**Task to carry out**
Return the court opinion below word for word, from its case caption through its last sentence.

Joyce v. Sage Bros.

206 Mass. 9 | Mass. | 1910

Knowlton, C. J.

This is an action for the conversion of a second hand steam power carbonator. Under the evidence most *10favorable to the defendant corporation, it appeared that the plaintiff, in the spring of 1904, left the carbonator with the defendant under an agreement which was expressed in a writing as follows:

“ Boston, May 6,1904.

“ This is to certify that we, the undersigned, have received of C. H. Joyce of Lowell, Mass, one New Era steam power carbonator on sale which when sold and paid for by purchaser the said Joyce to have two hundred dollars net, the undersigned to guarantee said amount or return of said machine. Any damage to said machine from fire or other causes is at the risk of said Joyce.

“ Sage Bros. Co.

U. Y. Sage.”

In July, 1905, the defendant made a written contract with the firm of Burns Brothers, for a conditional sale or lease of a certain electric carbonator, to be paid for in instalments, the title to remain in the defendant until full payment was made. The carbonator was sent on trial for thirty days. As it did not prove satisfactory to Burns Brothers, the defendant, about September 15 of that year, took it back and replaced it with the plaintiff’s carbonator, which was taken by Burns Brothers under the same contract as the first. As a part of the transaction Burns Brothers gave a number of non-negotiable instalment notes, payable to the defendant. The plaintiff was not a party to the contract and was unknown to Burns Brothers. Before delivering the plaintiff’s carbonator to Burns Brothers, the defendant thoroughly overhauled and repaired it at its own expense, replacing worn parts with new, all without the knowledge of the plaintiff, and at a cost of $75. The plaintiff, having ascertained what had been done, brought this action in April, 1906. Upon these facts the judge * ruled that the defendant was guilty of a conversion of .the property, and the defendant took an exception to this ruling.

**Provided data**
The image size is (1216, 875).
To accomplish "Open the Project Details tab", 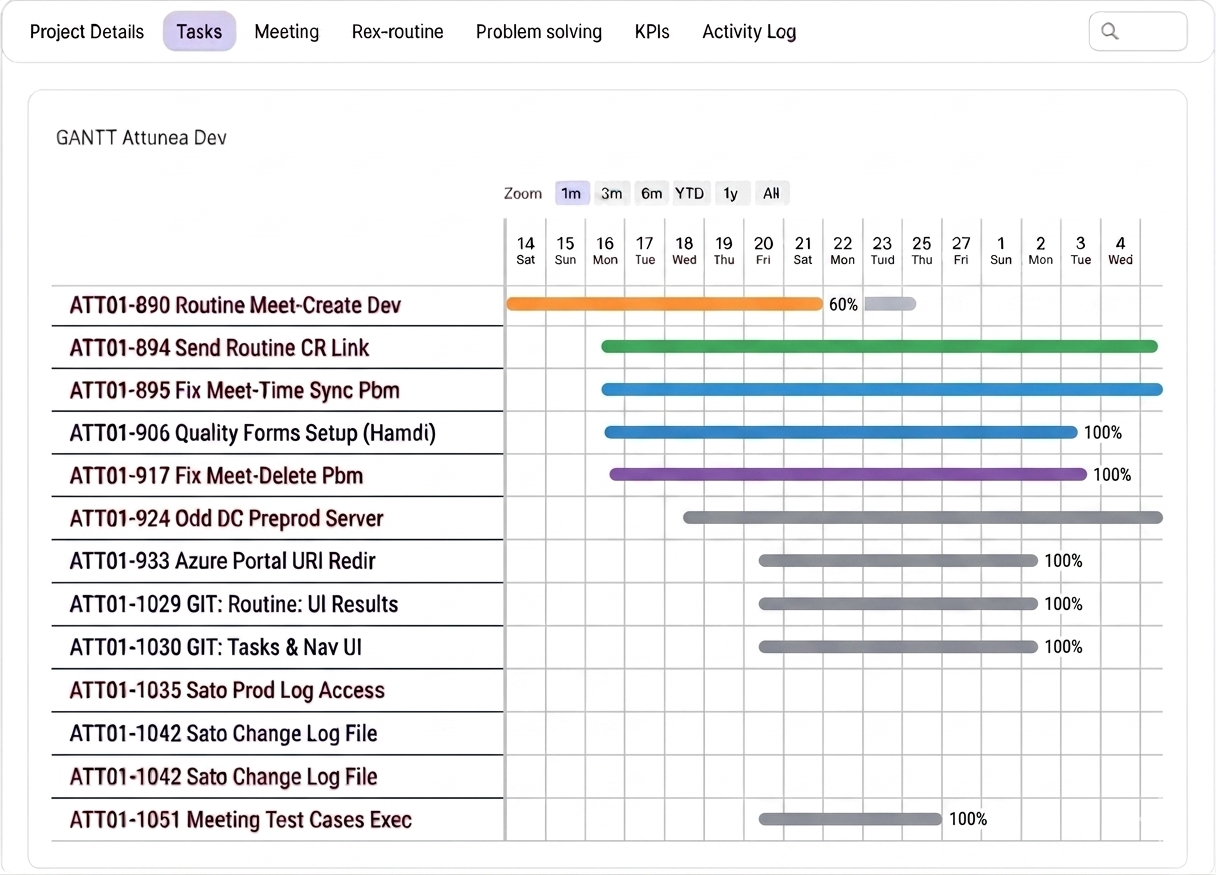I will point(87,31).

**Answer to the problem**
Joyce v. Sage Bros.

206 Mass. 9 | Mass. | 1910

Knowlton, C. J.

This is an action for the conversion of a second hand steam power carbonator. Under the evidence most *10favorable to the defendant corporation, it appeared that the plaintiff, in the spring of 1904, left the carbonator with the defendant under an agreement which was expressed in a writing as follows:

“ Boston, May 6,1904.

“ This is to certify that we, the undersigned, have received of C. H. Joyce of Lowell, Mass, one New Era steam power carbonator on sale which when sold and paid for by purchaser the said Joyce to have two hundred dollars net, the undersigned to guarantee said amount or return of said machine. Any damage to said machine from fire or other causes is at the risk of said Joyce.

“ Sage Bros. Co.

U. Y. Sage.”

In July, 1905, the defendant made a written contract with the firm of Burns Brothers, for a conditional sale or lease of a certain electric carbonator, to be paid for in instalments, the title to remain in the defendant until full payment was made. The carbonator was sent on trial for thirty days. As it did not prove satisfactory to Burns Brothers, the defendant, about September 15 of that year, took it back and replaced it with the plaintiff’s carbonator, which was taken by Burns Brothers under the same contract as the first. As a part of the transaction Burns Brothers gave a number of non-negotiable instalment notes, payable to the defendant. The plaintiff was not a party to the contract and was unknown to Burns Brothers. Before delivering the plaintiff’s carbonator to Burns Brothers, the defendant thoroughly overhauled and repaired it at its own expense, replacing worn parts with new, all without the knowledge of the plaintiff, and at a cost of $75. The plaintiff, having ascertained what had been done, brought this action in April, 1906. Upon these facts the judge * ruled that the defendant was guilty of a conversion of .the property, and the defendant took an exception to this ruling.